Но было уже поздно. Мозг не сразу усвоил, что сеанс связи закончен. Сознание еще не прониклось этим беспощадным фактом. Я смотрел на окно, возле которого не осталось и намека на мощный силуэт отца. Деревянный подоконник с двумя жалкими растениями в горшочках показался особенно ободранным и нелепым. Пустым, пустым. Того, кто мог одним движением пальца, одним словом уничтожить все мои белы, – больше не было. Отныне не существует для меня. Мы не увидимся никогда. И жужжало в голове, под черепом что-то хромоногое и жалкое: никогда, никогда, никогда…

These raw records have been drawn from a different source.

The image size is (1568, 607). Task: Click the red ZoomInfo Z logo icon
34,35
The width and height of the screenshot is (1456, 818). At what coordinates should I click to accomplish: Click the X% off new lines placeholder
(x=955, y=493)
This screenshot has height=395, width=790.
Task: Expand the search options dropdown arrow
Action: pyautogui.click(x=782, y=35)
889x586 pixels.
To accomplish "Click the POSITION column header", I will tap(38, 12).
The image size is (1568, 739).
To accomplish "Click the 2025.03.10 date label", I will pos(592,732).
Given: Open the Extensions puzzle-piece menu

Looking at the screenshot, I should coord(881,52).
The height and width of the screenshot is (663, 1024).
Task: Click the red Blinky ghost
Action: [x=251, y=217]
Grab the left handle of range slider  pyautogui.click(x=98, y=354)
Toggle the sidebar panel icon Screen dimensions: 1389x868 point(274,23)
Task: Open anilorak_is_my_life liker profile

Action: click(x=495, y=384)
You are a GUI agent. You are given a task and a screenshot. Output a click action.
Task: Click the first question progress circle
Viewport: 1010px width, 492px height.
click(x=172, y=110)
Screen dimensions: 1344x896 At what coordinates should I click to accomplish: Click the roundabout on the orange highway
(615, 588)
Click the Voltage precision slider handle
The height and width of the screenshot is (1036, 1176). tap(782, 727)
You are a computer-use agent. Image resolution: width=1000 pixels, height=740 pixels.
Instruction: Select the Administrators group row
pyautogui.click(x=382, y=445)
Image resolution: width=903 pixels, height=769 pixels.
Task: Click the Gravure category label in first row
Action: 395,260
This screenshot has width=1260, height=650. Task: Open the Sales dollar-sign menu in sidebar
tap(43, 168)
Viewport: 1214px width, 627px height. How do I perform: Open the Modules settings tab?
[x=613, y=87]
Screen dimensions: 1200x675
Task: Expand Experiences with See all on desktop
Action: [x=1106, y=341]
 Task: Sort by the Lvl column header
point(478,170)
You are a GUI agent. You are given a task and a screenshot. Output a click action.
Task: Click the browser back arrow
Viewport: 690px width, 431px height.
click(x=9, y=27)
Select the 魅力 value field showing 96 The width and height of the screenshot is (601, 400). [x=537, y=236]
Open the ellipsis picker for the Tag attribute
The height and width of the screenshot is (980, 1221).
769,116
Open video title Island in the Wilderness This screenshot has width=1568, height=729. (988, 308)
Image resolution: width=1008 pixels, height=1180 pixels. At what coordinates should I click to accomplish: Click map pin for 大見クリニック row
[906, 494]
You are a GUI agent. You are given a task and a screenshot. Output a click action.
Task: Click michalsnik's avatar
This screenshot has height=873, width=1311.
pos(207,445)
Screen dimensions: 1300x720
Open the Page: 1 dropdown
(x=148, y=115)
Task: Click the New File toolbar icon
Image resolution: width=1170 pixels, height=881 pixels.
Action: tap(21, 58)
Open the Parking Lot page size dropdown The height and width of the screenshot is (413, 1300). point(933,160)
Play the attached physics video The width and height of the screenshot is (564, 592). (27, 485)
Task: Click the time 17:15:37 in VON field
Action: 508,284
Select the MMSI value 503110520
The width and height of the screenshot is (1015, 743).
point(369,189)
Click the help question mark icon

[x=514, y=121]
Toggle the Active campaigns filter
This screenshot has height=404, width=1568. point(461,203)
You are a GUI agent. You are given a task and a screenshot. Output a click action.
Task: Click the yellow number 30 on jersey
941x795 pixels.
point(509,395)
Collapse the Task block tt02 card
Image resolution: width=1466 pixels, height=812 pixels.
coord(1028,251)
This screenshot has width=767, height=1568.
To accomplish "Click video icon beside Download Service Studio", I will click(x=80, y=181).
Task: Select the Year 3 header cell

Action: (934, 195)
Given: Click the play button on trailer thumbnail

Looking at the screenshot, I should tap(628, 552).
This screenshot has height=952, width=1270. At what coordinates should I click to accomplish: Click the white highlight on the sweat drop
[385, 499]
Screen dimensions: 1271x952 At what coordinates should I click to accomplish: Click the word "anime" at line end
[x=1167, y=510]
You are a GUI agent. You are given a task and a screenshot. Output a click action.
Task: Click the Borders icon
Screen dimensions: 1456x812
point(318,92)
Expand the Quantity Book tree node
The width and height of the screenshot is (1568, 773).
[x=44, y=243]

Конечно же я не сразу уверовал в это. Я попытался соединиться с ним повторно. Я вызвал образ отца, и всплыло перед мысленным взором суровое, печальное лицо. Скользнули вереницы цифр, я попытался дать подтверждение вызова, но тут же почувствовал мгновенную острую боль вдоль крупных нервов тела, в особенности – в шейном отделе позвоночника. Внутренний голос аккуратно осведомился, желаю ли я повторить запрос на сеанс связи. Я закрыл глаза и, перехватив пальцами левой руки правую руку там, где под кожей можно было прощупать процессор проклятого прибора, закричал:
– Да, да!!!
Вереница цифр вдруг вздыбилась, свиваясь в кольца, как подвергшаяся нападению змея. Код запрыгал, замельтешил, откуда-то из глубин мысленного зрения вынырнул и надвинулся на меня тяжелый, тускло поблескивающий острыми гранями куб. Стороны куба заметно пульсировали, то становясь выпуклыми, то снова опадая. Куб!.. Я знал его происхождение: это сигнал того, что канал связи блокирован. И все-таки попытался еще раз… Я протянул руку с растопыренными пальцами, как будто мог проникнуть ею в заблокированный канал связи с Самим. Сосредоточившись, я попробовал отодвинуть куб взглядом, напрягся до мучительной рези в глазах.
И тут же – со зловещим темным уханьем хищной ночной птицы – на меня обрушилась тьма. Несколько вспышек дикой боли разодрали ее, перед глазами заплясали прерывистые зеленоватые линии… Впрочем, этого я уже не почувствовал.
Позже оказалось, что я упал и ударился головой о каретку кровати, но эта – внешняя боль – была настолько несоизмеримо мала в сравнении с этой внутренней обжигающей мукой, что я даже не заметил… Каждый, кто попытался при помощи лейгумма найти несанкционированный доступ к блокированному каналу связи, знает, сколь ужасающа эта боль. Не всякое сознание может выдержать ее.
Я, впрочем, выдержал…. Очнулся, вывалился издурнотного варева при помощи нескольких оплеух. Эти затрещины были нанесены лапищей Пса. Он склонился надо мной, стоя на коленях и вглядываясь мне в лицо. Верно, вид у меня был неважный, потому что он кривил рот и негромко, себе под нос, ругался по-гвелльски. Я приоткрыл один глаз. Гендаль Эрккин тотчас же приподнял мою голову и, просунув мне между зубов бутылку с зиймалльским пойлом, влил пару глотков.